The Ballad of the Plague Doctor

The Ballad of the Plague Doctor
The Laudanum Project. Club Voltaire. 14 Raglan St, North Melbourne. 22-23 February, 2013.

The Ballad of the Plague Doctor is an odd beast (I use that last word very deliberately). It’s a piece of spoken-word storytelling, delivered by an onstage narrator who is hideously made up with pallid skin, dark circled eyes and pockmarked face, garbed in a black smock. He intones, declaims, mutters, caresses, shrieks and otherwise twists and turns the passages of his narrative using all of his considerable theatrical prowess, accompanied by the small stage’s only other occupant, a grim gothic figure, pale of brow and black of lip who sits at a keyboard and plays out a continual musical underscore to his grim tale.

The story itself is that of a character named Marrok Corvus Rapere, a psychopathic serial killer in 14th century London who, after dispatching his vile parents in particularly gruesome manner, proceeds to operate under cover of the role of a ‘plague doctor’, concealing his murders beneath the guise of attending to victims of the black death.

Rapere is occasionally embodied by our narrator, the unlikely named Alphonse Cheese-Probert, so we the audience can see firsthand his tormented state of mind.
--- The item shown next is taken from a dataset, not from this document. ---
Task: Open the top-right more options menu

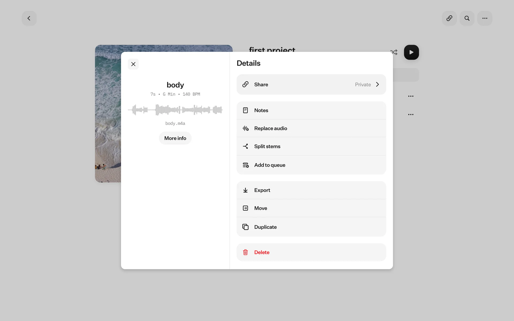Action: [485, 18]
At one point it seems this is going to become a tale of redemption, but it’s not to be. Instead it is simply the old horror story of descent into dyonisian madness, of being doomed from birth, a gloomy old subject indeed.

To the entirely appropriate music of Lady Sophronia Lick-Penny (yes, I got that right), Mr Cheese-Probert recounts Rapere’s abominations in visceral detail, leaving no obscenity undescribed in full. Faces are skinned, skulls are smashed into mantelpieces, cerebro-spinal fluid is sent flying to the ceiling, and hearts are stilled by the simple expedient of ramming a hand down the victim’s throat, dislocating their jaw, finding the offending organ pumping deep within the body and crushing it to a pulp. And all this is lovingly described in elegantly evocative language.

Clearly, it’s not for everyone. But those who love the work of modern gothic horror writers may well find this an engaging experience. Certainly Mr Cheese-Probert held the attention of the audience for the full ninety minutes, and told a compelling, if harrowing, tale. Time flies when you’re having fun.